The percentage of international graduate students is considerably higher;
at a guess, there are perhaps 800 of them who would barely manage Phase I,
let alone Phase II.  This isn't particularly surprising either; we've all
had incomprehensible recitation instructors or TA's:  I had a particularly
rotten experience with an assistant professor who conducted my 18.03
recitation in Chinese.  On complaining to the math department, I was told
(this should sound familiar), "Why don't you switch to another section?"

     Har har har har har.  What a funny joke.  Har har har har.
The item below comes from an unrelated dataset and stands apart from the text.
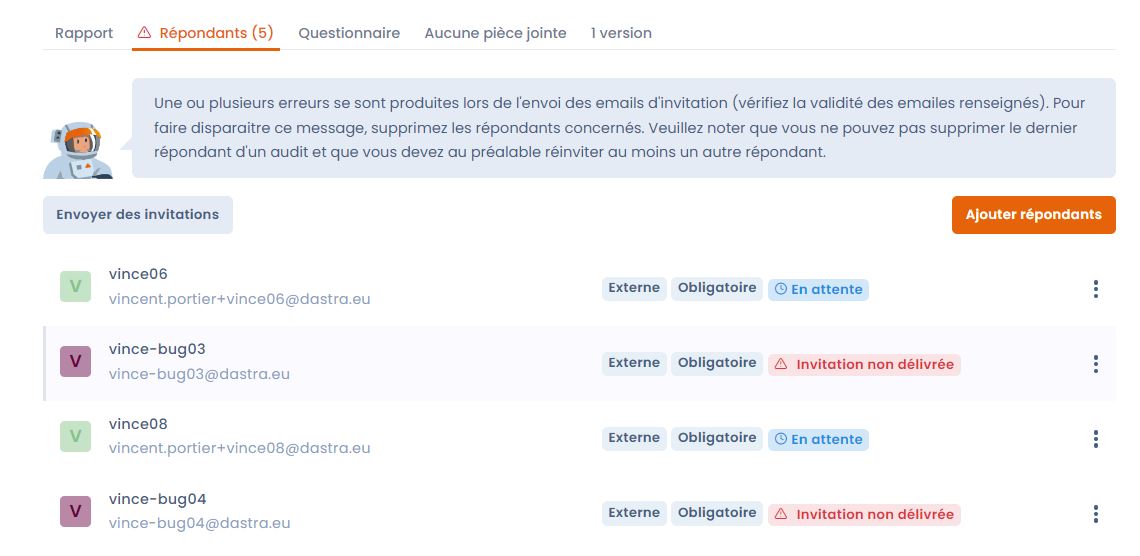Open the kebab menu for vince08

coord(1095,439)
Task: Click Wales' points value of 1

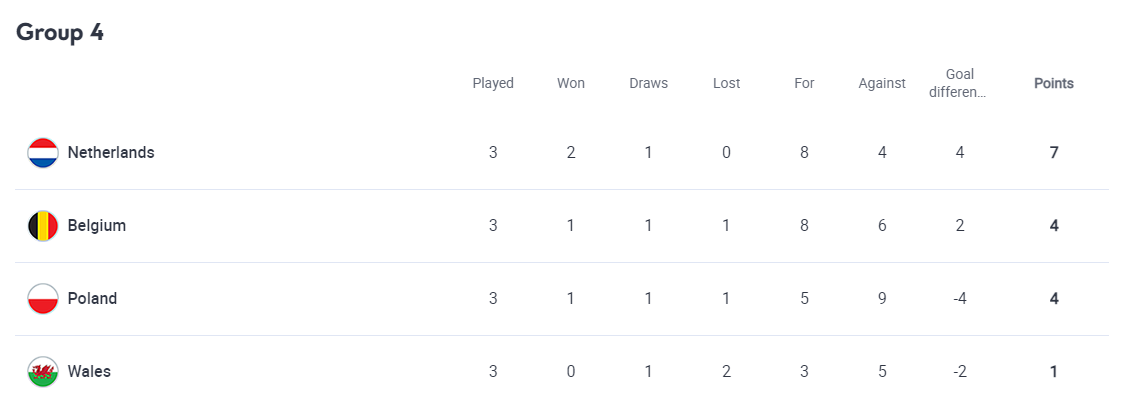Action: pos(1054,372)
     The reason MIT developed all this is a typical bit of overengineered
bureaucracy:  involuntary "learning" via the "pound and smash" technique.
Aargh.  I used to work for people who thought that way.  The reasoning I had
to cope with was on a par with "if one woman can have a baby in nine months,
then nine women can do it in one month", etc.  MIT is a huge, bloated
bureaucracy, and, like most such organizations, is somewhat top-heavy.
The administrators are pretty far removed from the tough, gritty reality
we all experience to some degree...

     Phase I shouldn't exist in its present avatar; Phase II shouldn't exist
at all.  Just for fun, I might as well add that I passed both of them
on the first try, and the Writing Department complimented me on the
awesome wonderfulness of my paper, blah blah blah.

     I didn't think it was all that great, but, well, hey.  I wasn't about
to argue with that band of clowns; wouldn't get near it now.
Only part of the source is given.